++++ Supplied data ++++

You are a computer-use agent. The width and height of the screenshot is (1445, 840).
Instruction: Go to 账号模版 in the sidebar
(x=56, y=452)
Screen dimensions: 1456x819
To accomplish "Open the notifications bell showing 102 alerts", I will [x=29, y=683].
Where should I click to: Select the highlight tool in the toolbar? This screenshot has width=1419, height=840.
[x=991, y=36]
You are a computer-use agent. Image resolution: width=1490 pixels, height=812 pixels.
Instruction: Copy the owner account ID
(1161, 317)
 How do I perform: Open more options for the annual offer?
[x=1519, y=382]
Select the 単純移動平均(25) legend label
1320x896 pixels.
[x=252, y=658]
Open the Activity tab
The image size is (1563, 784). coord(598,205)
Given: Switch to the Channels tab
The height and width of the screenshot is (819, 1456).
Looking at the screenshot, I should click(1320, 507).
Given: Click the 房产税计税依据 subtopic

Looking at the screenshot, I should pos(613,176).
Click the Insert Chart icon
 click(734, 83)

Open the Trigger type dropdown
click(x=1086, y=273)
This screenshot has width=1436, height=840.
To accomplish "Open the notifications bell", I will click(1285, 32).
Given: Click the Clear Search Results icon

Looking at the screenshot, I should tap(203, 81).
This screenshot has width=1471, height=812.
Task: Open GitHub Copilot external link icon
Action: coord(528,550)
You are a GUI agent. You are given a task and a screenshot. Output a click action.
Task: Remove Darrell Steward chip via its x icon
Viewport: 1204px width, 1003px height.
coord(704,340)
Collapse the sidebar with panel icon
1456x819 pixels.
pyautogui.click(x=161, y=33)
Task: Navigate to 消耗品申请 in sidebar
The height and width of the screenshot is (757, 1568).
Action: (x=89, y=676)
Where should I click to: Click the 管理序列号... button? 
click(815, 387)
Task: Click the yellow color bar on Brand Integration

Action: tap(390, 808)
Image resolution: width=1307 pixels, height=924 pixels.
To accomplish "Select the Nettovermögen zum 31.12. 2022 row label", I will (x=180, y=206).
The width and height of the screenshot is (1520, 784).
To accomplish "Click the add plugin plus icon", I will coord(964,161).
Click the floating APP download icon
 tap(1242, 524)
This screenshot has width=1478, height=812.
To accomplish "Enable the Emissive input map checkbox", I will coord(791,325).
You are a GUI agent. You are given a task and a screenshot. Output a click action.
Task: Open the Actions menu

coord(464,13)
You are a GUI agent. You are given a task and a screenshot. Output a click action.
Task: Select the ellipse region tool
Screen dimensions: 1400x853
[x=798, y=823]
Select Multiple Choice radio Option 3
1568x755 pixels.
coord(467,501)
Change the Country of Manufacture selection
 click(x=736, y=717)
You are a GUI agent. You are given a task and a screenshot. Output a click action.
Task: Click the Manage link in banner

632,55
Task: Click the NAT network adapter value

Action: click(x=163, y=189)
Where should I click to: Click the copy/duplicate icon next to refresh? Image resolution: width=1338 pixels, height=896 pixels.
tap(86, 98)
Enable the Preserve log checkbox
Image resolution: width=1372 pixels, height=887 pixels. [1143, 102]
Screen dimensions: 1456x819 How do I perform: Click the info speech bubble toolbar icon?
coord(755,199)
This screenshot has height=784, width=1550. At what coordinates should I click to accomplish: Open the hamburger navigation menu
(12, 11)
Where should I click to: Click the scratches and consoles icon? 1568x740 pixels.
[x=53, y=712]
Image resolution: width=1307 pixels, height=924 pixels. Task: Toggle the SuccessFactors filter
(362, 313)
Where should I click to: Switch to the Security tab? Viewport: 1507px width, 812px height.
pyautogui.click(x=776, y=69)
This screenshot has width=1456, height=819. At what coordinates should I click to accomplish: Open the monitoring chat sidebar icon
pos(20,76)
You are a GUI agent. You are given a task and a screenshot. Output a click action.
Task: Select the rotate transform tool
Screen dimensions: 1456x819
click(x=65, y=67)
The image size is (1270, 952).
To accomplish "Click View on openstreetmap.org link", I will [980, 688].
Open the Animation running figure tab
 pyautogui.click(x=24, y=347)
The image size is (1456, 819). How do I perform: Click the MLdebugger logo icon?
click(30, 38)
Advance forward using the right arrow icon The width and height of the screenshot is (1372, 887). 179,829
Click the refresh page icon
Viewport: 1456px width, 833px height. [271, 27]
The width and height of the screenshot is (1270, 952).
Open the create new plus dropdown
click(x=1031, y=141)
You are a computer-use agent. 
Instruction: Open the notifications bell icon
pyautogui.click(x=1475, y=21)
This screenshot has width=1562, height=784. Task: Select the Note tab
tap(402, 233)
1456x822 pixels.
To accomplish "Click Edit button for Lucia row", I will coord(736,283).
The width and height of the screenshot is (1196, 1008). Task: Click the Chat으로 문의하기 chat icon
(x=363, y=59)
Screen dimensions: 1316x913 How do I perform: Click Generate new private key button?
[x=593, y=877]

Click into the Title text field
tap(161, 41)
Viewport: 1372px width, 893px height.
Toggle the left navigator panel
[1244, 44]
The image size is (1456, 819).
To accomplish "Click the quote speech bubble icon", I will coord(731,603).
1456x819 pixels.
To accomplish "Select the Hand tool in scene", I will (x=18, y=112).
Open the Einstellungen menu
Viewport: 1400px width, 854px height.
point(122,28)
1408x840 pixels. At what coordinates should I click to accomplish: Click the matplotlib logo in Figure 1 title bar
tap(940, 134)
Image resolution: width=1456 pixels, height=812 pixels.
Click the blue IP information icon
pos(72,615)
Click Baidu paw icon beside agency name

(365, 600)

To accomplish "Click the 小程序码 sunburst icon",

++++

## What you will do
Extract from the records above the lines from the one containing "Task: Select the rotate transform tool" to the one containing "Advance forward using", both lines included, exactly as they appear and with nothing else.

## Response box
Task: Select the rotate transform tool
Screen dimensions: 1456x819
click(x=65, y=67)
The image size is (1270, 952).
To accomplish "Click View on openstreetmap.org link", I will [980, 688].
Open the Animation running figure tab
 pyautogui.click(x=24, y=347)
The image size is (1456, 819). How do I perform: Click the MLdebugger logo icon?
click(30, 38)
Advance forward using the right arrow icon The width and height of the screenshot is (1372, 887). 179,829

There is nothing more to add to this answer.